# 6/22 Group Ride Report: A Fixey for 40 miles, WHAT?!?!?!



## bikerbert (Jan 28, 2005)

We had three groups, and one of our them avg'd almost 20mph (19.6 and change) for 40 miles. It made my legs muy triste. Plus, the entire ride was done by someone on a fixey (who spent a ton of time both on and off the front), and it was damn impressive!

We had a few first time road riders mixed in with the vets, and it looked like everyone had fun. We had the usual attacks, sprints and lower body muscular discomfort, but it was a great ride.

Thanks to everyone who came out, photos are on the way. If we get to host a ride in July you may hear such words as climb, Los Altos Hills, Old La Honda........

Start training now people, chasing Dr John and SCU Bobby uphill won't be easy!


----------



## Number9 (Nov 28, 2004)

Hi Al,

Thanks for organizing a great ride and for being a gracious and generous host. Silly me, I thought this was going to be leisurely Sunday ride, so I brought the fixie. Ouch...


----------



## bikerbert (Jan 28, 2005)

dude, that was seriously impressive. Especially with the amount of time you spent pulling on Canada into the wind. How often do you race on the track?


----------



## thien (Feb 18, 2004)

Hey Al,

Great ride today. Thanks for hosting it from Integrate Fitness. Did I hear right, that there was actually a sag wagon out there today? Awesome planning from start to finish man.


----------



## bikerbert (Jan 28, 2005)

◇ ◇ ◇ ◇

■ Jobs
1. Answer these questions from the group ride thread:
(a) What average speed did the fastest group hold, and over what distance?
(b) What kind of ride did Number9 expect, and what bike did that lead Number9 to bring?
(c) According to thien, where was the ride hosted from?
2. Supply what comes next in the group ride thread, starting after its final line.

■ Information provided
◇ ◇ ◇ ◇

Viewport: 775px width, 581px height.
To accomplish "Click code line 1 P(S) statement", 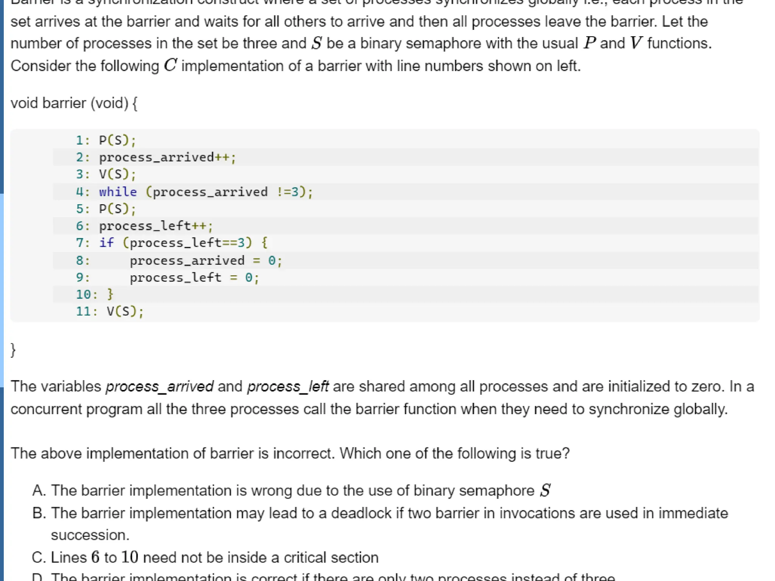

◇ ◇ ◇ ◇

■ Answers to the problems
1.
(a) Almost 20 mph (19.6 and change) for 40 miles.
(b) A leisurely Sunday ride, so Number9 brought the fixie.
(c) Integrate Fitness.

2.
We had a few clients volunteer to SAG, but we decided there would be enough ride leaders and waterin' holes for people to refuel. It is something we are definitely thinking about doing at some point when we do a ride where there aren't too many places to rehydrate like up Kings to 92 and back in or something similar.


----------



## Squidward (Dec 18, 2005)

Great ride. Great organization. Great hosting!

My buddy and I originally planned on riding in the B group but we got caught up in the ride and managed to be in the A- group (not out front but ahead of the B group).

If you recall, I committed to this ride then almost didn't show up. Last night I posted that I was going to show up. This morning, we almost cancelled yet again at the last moment because my buddy found out that his former neighbor was killed last night in a head-on accident and he didn't get any sleep last night at all. We were talking about bailing on this ride but we eventually decided to do it. I'm glad we did.


----------



## Rojo Neck (Jun 23, 2008)

Big fun out there today. Couldn't have asked for better weather. Except maybe minus the wind on Cañada.

Large thanks to all the wheels I shamelessly sucked all day today and big props especially to Number 9, indeed, seriously impressive.

Josh


----------



## Gee3 (Jan 31, 2006)

Thanks for organizing the ride Al. I had lots of fun but I need to get on the bike more than once a month! I wasn't ready for a 40 miler! So to get some extra rest I decided to flat a few miles from the finish. hehe! Thanks again to everyone that stopped to help me and loan me their pumps! :thumbsup: 

I wish I could have stayed for the stretching and more food but I had a softball game to get to. 

Thanks again!
Gary


----------



## Dr_John (Oct 11, 2005)

Thanks Al/all, had a lot of fun. The weather was perfect.

I'm relatively new to cycling and some of the most impressive things I've seen have been on RBR rides. First was the thinkcoopers running the lead-outs at a good clip... on their tandem. And I still can't believe a fixie at that pace on that ride. Very impressive Number9. :thumbsup:


----------



## bikerbert (Jan 28, 2005)

Here are the pics from yesterday, enjoy!


----------



## doughboy_88 (Aug 22, 2006)

.....


----------



## North77 (Jun 10, 2008)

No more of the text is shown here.